**ABOUT THIS TASK**
In the entries below, every line that contains "group" must be located and copied.

[Stored data]
----
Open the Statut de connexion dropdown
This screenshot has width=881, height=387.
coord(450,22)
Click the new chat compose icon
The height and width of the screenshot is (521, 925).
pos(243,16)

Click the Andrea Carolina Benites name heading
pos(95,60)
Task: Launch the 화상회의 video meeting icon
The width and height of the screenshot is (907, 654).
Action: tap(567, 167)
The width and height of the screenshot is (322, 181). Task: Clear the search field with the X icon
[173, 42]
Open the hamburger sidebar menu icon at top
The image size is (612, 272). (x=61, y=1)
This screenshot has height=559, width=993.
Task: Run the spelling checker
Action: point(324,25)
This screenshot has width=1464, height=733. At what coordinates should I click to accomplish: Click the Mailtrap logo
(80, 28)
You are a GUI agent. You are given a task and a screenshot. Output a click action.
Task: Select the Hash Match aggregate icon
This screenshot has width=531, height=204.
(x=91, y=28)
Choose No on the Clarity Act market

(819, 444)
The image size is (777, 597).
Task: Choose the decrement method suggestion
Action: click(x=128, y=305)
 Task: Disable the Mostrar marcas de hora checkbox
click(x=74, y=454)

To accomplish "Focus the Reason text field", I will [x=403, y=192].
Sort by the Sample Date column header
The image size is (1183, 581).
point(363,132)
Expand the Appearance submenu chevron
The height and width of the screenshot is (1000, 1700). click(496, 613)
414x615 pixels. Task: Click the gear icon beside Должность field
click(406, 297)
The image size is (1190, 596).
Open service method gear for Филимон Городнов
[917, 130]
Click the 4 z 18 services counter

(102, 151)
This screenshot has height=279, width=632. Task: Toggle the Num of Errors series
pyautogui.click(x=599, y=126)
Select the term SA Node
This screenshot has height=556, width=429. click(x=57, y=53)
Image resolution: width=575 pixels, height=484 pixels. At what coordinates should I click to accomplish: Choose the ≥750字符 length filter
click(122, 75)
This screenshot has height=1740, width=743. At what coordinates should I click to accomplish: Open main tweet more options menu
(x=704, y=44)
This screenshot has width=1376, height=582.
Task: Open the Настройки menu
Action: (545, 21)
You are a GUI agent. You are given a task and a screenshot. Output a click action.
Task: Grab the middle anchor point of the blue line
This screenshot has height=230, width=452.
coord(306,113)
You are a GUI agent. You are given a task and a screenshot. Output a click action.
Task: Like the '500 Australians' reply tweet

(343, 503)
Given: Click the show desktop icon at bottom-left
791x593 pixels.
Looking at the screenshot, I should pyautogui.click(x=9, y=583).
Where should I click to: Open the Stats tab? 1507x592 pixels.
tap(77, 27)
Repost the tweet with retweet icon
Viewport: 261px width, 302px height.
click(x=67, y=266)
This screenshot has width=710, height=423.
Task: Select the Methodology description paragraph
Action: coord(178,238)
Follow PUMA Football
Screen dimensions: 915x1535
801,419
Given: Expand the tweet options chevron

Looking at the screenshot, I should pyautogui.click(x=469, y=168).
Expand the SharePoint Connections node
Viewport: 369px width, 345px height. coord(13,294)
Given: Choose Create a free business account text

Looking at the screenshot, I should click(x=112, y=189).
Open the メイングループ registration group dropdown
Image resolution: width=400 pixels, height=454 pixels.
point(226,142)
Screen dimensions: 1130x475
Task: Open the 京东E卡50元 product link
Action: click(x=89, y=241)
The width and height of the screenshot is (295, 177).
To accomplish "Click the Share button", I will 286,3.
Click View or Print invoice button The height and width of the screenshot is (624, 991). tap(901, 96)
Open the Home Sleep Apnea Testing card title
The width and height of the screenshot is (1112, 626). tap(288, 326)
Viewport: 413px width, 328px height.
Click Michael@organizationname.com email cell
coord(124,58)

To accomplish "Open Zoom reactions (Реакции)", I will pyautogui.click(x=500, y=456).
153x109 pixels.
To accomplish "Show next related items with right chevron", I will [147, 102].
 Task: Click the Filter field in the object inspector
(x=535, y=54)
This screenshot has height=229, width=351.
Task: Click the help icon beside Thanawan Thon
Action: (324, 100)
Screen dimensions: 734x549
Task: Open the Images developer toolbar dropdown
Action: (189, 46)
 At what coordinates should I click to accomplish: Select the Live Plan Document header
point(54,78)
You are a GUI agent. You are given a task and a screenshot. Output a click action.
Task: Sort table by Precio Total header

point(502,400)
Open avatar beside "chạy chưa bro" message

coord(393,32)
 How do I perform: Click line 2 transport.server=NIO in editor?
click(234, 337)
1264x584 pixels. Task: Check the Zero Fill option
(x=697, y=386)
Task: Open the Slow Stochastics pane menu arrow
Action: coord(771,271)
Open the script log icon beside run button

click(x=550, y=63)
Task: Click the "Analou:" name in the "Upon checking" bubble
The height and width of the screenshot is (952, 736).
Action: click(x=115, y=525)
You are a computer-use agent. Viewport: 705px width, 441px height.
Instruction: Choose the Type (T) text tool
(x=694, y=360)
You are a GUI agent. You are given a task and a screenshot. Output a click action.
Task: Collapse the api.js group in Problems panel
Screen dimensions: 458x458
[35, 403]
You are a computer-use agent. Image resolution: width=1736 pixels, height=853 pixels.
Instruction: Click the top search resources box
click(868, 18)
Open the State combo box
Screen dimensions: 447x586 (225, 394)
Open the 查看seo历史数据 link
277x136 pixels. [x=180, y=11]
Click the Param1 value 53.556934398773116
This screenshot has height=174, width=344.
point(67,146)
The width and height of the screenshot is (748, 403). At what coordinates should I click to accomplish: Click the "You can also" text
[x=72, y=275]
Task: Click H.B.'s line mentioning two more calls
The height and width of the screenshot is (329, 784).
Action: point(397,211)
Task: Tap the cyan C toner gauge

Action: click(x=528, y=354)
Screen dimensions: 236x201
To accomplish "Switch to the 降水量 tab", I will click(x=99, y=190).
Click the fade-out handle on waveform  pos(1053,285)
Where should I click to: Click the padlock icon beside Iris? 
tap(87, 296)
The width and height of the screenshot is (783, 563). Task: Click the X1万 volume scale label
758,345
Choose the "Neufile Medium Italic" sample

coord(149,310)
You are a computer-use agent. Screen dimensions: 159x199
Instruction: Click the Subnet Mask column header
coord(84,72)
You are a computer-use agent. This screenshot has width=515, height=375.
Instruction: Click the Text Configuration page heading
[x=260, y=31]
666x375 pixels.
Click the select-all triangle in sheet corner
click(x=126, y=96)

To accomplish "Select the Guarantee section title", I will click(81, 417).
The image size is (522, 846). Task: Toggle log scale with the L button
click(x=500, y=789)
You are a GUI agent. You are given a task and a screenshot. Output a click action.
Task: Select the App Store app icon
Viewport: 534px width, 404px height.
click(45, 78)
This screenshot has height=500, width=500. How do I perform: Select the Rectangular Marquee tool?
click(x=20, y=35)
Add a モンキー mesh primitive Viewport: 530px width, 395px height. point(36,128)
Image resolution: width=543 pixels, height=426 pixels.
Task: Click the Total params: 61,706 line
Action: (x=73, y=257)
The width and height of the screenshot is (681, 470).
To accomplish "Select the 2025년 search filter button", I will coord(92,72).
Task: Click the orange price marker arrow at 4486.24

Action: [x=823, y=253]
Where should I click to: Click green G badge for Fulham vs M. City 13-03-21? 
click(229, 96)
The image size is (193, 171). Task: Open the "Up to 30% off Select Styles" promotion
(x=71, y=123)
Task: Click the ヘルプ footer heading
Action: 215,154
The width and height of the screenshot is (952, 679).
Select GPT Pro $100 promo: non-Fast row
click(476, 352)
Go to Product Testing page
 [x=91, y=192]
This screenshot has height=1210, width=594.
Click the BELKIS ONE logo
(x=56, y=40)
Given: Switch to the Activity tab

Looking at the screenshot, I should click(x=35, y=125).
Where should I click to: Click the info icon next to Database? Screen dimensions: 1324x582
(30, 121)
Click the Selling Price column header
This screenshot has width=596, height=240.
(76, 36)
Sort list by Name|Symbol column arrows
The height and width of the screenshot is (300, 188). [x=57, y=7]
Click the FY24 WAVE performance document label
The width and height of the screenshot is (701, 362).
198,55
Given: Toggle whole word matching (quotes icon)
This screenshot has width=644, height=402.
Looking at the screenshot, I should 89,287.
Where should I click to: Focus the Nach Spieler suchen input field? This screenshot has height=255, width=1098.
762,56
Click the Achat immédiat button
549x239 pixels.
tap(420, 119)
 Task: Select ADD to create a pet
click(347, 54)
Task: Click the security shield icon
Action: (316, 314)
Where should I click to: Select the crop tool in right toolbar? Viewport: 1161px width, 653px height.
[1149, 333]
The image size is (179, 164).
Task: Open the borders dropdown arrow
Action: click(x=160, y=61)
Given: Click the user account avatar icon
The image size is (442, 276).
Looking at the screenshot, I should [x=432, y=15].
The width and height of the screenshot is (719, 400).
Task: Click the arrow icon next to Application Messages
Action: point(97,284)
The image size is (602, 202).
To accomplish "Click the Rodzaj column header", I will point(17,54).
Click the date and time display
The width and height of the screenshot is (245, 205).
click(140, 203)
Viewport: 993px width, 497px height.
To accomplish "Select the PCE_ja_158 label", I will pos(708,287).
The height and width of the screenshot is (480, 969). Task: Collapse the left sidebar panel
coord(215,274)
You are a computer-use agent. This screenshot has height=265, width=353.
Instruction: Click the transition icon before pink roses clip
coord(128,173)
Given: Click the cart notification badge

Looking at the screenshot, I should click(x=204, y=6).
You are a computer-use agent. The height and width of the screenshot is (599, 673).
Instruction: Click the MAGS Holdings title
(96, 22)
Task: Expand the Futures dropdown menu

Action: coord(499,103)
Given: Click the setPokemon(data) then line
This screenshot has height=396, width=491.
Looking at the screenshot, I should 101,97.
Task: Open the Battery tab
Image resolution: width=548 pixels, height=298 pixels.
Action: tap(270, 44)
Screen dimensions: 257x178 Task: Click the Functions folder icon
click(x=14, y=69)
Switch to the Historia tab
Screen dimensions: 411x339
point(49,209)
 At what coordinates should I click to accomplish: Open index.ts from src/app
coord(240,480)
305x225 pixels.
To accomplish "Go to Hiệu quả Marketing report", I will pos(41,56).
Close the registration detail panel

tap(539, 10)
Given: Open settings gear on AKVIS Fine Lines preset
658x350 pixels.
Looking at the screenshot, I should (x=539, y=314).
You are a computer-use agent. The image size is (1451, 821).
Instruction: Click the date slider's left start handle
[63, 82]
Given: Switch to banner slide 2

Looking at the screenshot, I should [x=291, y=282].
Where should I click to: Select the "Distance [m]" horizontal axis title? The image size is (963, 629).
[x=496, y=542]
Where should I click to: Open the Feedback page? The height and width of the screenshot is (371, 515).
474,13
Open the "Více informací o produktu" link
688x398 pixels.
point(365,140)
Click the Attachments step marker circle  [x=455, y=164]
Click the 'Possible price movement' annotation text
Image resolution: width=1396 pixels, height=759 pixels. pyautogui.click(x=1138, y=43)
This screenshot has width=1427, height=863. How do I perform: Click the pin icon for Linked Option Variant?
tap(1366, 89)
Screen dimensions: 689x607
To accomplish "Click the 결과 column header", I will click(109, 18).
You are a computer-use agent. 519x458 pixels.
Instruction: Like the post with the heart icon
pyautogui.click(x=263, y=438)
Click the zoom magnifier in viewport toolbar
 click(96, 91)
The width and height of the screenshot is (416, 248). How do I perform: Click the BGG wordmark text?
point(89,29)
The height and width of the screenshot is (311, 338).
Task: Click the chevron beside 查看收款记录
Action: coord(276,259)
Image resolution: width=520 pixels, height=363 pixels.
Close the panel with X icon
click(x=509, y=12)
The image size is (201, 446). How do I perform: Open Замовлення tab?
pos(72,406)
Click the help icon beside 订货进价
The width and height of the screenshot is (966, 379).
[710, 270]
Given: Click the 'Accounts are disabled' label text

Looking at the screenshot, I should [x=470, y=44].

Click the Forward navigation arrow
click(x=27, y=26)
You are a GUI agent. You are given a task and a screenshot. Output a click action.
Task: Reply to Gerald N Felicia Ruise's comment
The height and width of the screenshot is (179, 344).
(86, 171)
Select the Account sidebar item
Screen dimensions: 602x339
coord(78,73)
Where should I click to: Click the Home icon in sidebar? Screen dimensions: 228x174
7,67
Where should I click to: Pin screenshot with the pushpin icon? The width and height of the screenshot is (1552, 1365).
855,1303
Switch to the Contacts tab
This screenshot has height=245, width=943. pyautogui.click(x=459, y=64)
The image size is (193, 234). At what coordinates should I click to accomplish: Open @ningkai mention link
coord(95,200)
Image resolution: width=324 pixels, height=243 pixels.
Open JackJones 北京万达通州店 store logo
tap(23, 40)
----
**ANSWER BOX**
Open the メイングループ registration group dropdown
Task: Collapse the api.js group in Problems panel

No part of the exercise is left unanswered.